• **PROBLEM REQUIREMENTS**
Copy each line of the listing where the word "computer" can be found.

• **MATERIAL FOR THIS EXERCISE**
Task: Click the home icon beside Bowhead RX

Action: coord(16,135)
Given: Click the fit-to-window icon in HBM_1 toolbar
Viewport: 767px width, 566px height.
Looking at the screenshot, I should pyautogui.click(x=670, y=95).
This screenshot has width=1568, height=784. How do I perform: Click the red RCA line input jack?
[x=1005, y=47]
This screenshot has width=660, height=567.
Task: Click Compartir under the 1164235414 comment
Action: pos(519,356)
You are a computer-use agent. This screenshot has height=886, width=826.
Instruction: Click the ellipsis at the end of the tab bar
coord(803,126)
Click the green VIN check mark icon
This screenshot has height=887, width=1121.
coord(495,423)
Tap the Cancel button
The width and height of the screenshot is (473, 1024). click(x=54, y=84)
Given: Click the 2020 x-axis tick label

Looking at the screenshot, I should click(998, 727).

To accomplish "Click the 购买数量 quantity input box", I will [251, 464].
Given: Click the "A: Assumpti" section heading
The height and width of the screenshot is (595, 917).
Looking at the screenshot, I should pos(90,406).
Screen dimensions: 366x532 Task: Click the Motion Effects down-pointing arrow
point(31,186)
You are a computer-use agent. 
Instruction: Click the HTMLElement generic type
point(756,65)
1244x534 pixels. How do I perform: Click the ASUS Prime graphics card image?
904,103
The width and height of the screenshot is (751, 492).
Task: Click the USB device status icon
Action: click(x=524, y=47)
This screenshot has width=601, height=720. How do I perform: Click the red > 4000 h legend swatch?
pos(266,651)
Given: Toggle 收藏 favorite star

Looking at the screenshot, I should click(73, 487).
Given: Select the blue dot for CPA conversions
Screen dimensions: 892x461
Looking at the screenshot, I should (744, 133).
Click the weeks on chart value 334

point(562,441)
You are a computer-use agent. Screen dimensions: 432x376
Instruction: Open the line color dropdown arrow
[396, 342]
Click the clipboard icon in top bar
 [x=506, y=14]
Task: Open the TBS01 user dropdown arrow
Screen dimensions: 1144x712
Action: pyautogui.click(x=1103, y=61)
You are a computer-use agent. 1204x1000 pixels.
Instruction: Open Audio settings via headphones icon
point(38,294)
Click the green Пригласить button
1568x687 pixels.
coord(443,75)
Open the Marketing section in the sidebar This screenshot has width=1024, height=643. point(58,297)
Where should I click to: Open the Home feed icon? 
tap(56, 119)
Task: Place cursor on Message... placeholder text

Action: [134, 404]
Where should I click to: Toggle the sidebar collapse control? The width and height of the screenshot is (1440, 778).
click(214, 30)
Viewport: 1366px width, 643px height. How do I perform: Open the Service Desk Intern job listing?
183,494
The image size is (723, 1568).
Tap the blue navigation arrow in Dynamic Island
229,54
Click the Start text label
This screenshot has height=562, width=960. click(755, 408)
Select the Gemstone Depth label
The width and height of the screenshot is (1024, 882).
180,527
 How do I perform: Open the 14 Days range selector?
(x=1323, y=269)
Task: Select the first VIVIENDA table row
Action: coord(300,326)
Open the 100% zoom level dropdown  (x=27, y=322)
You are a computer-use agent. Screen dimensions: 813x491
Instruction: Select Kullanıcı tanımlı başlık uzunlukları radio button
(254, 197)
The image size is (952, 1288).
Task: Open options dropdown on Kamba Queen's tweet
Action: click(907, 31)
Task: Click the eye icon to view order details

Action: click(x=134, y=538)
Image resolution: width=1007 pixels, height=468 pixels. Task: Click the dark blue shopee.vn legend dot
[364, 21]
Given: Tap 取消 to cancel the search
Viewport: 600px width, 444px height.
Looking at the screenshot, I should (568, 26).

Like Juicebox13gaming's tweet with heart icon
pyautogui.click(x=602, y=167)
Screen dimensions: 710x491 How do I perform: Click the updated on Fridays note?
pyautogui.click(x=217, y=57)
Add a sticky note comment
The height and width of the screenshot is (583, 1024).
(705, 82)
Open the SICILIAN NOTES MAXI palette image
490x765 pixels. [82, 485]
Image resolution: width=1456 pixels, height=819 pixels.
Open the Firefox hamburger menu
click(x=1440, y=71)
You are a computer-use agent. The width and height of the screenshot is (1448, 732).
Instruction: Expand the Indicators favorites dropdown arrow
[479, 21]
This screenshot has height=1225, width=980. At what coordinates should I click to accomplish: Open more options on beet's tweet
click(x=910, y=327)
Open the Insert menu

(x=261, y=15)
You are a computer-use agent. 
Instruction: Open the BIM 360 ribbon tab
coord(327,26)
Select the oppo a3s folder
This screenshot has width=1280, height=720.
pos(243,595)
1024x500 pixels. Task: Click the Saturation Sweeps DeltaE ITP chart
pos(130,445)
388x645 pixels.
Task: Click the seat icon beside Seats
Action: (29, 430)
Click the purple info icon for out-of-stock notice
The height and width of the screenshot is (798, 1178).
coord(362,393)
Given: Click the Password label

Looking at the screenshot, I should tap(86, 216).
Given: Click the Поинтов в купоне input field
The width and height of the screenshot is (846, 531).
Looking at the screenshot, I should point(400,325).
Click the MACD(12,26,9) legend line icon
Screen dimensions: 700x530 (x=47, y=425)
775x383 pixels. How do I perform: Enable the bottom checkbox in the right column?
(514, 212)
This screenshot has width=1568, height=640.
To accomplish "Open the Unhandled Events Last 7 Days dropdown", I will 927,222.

• **RESPONSE**
You are a computer-use agent. This screenshot has height=886, width=826.
You are a computer-use agent. 
You are a computer-use agent. Screen dimensions: 432x376
You are a computer-use agent. 1204x1000 pixels.
You are a computer-use agent. Screen dimensions: 813x491
You are a computer-use agent. The width and height of the screenshot is (1448, 732).
You are a computer-use agent. 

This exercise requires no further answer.